Aim of the task:
Please repeat exactly the line containing "The image size" and each line after it in the records below, through the last.

Data provided:
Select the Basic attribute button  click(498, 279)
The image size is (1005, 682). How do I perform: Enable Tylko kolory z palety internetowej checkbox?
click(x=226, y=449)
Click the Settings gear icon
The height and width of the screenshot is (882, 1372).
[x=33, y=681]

Exercise output:
The image size is (1005, 682). How do I perform: Enable Tylko kolory z palety internetowej checkbox?
click(x=226, y=449)
Click the Settings gear icon
The height and width of the screenshot is (882, 1372).
[x=33, y=681]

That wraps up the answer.